• Ejercicio propuesto 1
En el texto sobre Orlando Belloni, reescribe todo lo que va desde "Por Gastón D." hasta "del todo invisible.", cambiando "dibujante" por "grabador".

• Texto extraído
Por Gastón D. Bozzano
Orlando Belloni es dibujante, pintor y escultor, tiene 87 años y una vida comprometida con la historia social de su terruño. Su obra, cargada con matices y símbolos de ese compromiso, es profusa y poco conocida. A ratos ha salido a la luz, los últimos años, por ocurrencias diversas: una donación de sus piezas a la Biblioteca Vigil de Rosario, una exposición en el Museo Estévez y una distinción al artista por cuenta del Concejo Municipal fueron argumentos para que ya no fuese del todo invisible.
Belloni vive en el rosarino barrio La Tablada; su morada está enclavada sobre calle Chacabuco, unos cincuenta metros al sur de la avenida Ayolas; es una zona particular de la ciudad en la que el paisaje urbano de unas cuadras atrás empieza a desdibujarse y hundirse en el Bajo Ayolas, un caserío humilde y legendario por las anécdotas que lo constituyen, donde también los viejos oficios portuarios de silos y carga de granos, aún hoy, parecen reclamar un apogeo perdido.
“Hace 37 años que vivo en La Tablada”, comenta Belloni; es lo primero que dice, mientras quita el velo de seis, siete y hasta una decena de cuadros pintados al óleo; algunos están sobre caballetes y otros sobre el piso del galponcito que es su taller. Éste tiene los rudimentos básicos y necesarios para el oficio y es lo más alejado que pueda imaginarse de un atelier medio de arte contemporáneo. No hay tecnologías allí, nada de eso es el universo de Belloni. Sólo la luz del sol y la que irradia un tubo fluorescente iluminan un anafe con una garrafa para calentar agua y el cúmulo de trastos, esculturas y cuadros desperdigados. Su taller, como su obra, no resulta diferente al entorno humilde en el que nace y cobra forma.
“Poco a poco fui profundizando en mi arte. Hoy hay mucho interés en encontrar nuevas técnicas, pero mi inquietud es hallar un denominador común: la manera de caminar, la pasión, el trabajo de la gente, captar eso… No entiendo cómo hay artistas que cambian de técnica tan seguido: hoy hacen grafismos, mañana claroscuros, después pintan… Lleva toda una vida aprender una técnica”, reflexiona.

• Ejercicio propuesto 2
Copia tal cual de los registros todo lo que va desde la línea que contiene "charming (141, 800)" hasta la que contiene "center [93, 489].", ambas incluidas.

• Registros mostrados
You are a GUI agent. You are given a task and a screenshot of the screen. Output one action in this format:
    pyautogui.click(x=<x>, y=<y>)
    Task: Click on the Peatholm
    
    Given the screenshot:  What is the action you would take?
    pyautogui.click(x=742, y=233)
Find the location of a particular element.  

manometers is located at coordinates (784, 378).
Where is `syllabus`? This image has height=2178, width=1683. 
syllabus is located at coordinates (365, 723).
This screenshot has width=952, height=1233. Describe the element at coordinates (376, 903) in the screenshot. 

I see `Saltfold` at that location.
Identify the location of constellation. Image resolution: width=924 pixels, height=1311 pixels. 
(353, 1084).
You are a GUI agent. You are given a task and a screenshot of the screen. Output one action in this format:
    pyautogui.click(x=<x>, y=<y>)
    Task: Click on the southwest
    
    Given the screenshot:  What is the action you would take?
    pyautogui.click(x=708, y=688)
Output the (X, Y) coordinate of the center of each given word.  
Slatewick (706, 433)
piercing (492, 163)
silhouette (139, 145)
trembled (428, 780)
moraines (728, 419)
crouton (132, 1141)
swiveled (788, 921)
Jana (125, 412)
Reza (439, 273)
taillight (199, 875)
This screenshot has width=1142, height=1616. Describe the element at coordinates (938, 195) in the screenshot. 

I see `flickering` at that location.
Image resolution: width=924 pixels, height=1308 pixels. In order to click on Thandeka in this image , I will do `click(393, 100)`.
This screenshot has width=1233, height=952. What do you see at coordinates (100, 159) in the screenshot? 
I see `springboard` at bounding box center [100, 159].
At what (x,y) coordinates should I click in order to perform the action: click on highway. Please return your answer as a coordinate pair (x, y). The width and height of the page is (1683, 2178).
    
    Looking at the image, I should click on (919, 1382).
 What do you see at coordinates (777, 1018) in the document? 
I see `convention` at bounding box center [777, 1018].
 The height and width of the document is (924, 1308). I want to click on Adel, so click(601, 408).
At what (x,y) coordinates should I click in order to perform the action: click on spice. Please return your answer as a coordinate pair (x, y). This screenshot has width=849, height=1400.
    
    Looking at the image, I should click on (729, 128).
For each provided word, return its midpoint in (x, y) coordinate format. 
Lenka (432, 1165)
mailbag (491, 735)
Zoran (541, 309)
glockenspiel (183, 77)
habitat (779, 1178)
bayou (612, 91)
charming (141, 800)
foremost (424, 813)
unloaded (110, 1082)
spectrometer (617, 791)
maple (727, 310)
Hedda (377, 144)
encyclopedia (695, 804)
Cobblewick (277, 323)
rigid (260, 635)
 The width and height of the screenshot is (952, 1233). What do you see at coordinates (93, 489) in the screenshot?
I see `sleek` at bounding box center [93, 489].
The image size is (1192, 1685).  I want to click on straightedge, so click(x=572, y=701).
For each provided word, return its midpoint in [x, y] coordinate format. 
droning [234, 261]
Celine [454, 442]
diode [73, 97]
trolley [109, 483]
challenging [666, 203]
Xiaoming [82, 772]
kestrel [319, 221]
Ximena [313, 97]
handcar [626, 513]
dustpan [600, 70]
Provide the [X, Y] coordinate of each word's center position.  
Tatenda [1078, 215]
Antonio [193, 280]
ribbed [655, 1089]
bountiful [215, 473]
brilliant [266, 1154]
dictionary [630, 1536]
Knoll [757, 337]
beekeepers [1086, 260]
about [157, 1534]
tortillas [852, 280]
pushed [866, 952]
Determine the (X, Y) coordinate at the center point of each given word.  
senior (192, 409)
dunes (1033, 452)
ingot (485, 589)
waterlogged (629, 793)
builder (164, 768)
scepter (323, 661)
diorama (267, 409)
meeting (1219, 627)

• Respuesta 1
Por Gastón D. Bozzano
Orlando Belloni es grabador, pintor y escultor, tiene 87 años y una vida comprometida con la historia social de su terruño. Su obra, cargada con matices y símbolos de ese compromiso, es profusa y poco conocida. A ratos ha salido a la luz, los últimos años, por ocurrencias diversas: una donación de sus piezas a la Biblioteca Vigil de Rosario, una exposición en el Museo Estévez y una distinción al artista por cuenta del Concejo Municipal fueron argumentos para que ya no fuese del todo invisible.

• Respuesta 2
charming (141, 800)
foremost (424, 813)
unloaded (110, 1082)
spectrometer (617, 791)
maple (727, 310)
Hedda (377, 144)
encyclopedia (695, 804)
Cobblewick (277, 323)
rigid (260, 635)
 The width and height of the screenshot is (952, 1233). What do you see at coordinates (93, 489) in the screenshot?
I see `sleek` at bounding box center [93, 489].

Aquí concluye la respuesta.